Convert everything from the line containing "Image resolution: width=1485" down to the line containing "pyautogui.click(x=66, y=93)" into a two-column CSV with the headers instruction and action. Give one CSV line for each row, holding its text and its answer, and put each in a quoted field with line breaks turned into spaces.

START Given entries

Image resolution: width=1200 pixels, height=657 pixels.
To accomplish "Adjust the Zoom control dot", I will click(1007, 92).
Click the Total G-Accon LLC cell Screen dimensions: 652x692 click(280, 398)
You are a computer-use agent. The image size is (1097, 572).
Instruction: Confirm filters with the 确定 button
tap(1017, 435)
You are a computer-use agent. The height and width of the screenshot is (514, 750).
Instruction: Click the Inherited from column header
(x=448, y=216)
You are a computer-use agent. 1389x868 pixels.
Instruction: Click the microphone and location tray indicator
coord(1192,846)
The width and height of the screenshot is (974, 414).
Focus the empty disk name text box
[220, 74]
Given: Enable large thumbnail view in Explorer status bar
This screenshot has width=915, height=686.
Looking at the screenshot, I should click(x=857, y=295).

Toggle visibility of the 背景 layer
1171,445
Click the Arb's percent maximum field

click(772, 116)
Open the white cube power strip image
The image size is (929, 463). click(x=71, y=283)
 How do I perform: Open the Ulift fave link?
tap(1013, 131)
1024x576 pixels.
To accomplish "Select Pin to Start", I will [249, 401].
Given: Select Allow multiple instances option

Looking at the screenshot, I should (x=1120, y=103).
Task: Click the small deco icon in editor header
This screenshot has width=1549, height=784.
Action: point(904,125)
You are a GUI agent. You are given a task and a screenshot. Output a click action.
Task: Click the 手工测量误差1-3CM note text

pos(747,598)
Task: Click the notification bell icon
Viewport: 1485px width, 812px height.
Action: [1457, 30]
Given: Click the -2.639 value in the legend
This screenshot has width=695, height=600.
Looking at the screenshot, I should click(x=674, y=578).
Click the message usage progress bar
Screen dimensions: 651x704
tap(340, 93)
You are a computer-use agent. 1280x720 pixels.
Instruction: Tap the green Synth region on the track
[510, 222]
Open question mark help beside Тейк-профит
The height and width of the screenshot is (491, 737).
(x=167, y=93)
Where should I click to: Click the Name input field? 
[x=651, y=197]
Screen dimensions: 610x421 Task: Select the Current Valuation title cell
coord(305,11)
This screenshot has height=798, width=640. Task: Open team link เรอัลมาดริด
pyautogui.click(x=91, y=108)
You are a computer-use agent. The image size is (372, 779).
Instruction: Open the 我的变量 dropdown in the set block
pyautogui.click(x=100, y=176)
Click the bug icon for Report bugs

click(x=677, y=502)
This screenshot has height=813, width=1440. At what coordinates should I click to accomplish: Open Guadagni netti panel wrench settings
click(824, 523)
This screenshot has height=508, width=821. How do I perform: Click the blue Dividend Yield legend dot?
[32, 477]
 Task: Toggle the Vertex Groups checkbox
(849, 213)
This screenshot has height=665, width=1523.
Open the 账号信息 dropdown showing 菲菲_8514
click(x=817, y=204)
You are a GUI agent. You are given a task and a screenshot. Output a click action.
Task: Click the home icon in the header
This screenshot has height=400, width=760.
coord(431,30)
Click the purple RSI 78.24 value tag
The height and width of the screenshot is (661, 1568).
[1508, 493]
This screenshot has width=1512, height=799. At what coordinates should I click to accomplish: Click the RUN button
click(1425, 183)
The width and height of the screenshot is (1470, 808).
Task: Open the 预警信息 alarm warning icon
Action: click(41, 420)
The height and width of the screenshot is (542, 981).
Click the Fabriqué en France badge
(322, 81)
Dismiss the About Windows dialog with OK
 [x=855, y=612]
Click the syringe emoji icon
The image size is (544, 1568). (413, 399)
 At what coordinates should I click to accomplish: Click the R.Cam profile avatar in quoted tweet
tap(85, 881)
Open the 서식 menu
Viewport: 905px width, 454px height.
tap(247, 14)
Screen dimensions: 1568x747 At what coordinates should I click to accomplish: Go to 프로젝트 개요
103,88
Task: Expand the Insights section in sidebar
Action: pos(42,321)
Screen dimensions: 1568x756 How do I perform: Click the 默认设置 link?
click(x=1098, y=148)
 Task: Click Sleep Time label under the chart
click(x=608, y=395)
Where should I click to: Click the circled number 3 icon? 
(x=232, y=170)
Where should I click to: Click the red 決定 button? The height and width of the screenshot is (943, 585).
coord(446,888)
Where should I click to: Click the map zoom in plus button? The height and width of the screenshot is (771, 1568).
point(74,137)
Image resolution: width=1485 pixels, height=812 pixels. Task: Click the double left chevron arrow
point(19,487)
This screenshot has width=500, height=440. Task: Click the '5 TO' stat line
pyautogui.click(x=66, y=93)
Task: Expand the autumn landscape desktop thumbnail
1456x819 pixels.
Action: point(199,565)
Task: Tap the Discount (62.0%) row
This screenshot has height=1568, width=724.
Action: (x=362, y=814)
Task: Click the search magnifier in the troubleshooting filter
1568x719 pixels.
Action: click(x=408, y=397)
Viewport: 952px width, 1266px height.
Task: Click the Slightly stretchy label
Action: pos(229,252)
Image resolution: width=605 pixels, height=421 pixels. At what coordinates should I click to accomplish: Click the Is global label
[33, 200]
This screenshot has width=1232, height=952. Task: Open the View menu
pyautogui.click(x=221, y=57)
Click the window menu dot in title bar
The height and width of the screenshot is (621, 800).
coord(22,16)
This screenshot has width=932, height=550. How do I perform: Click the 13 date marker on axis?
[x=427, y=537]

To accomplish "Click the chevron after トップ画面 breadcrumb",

END Given entries

_Full response_.
instruction,action
"Image resolution: width=1485 pixels, height=812 pixels. Task: Click the double left chevron arrow","point(19,487)"
"This screenshot has width=500, height=440. Task: Click the '5 TO' stat line","pyautogui.click(x=66, y=93)"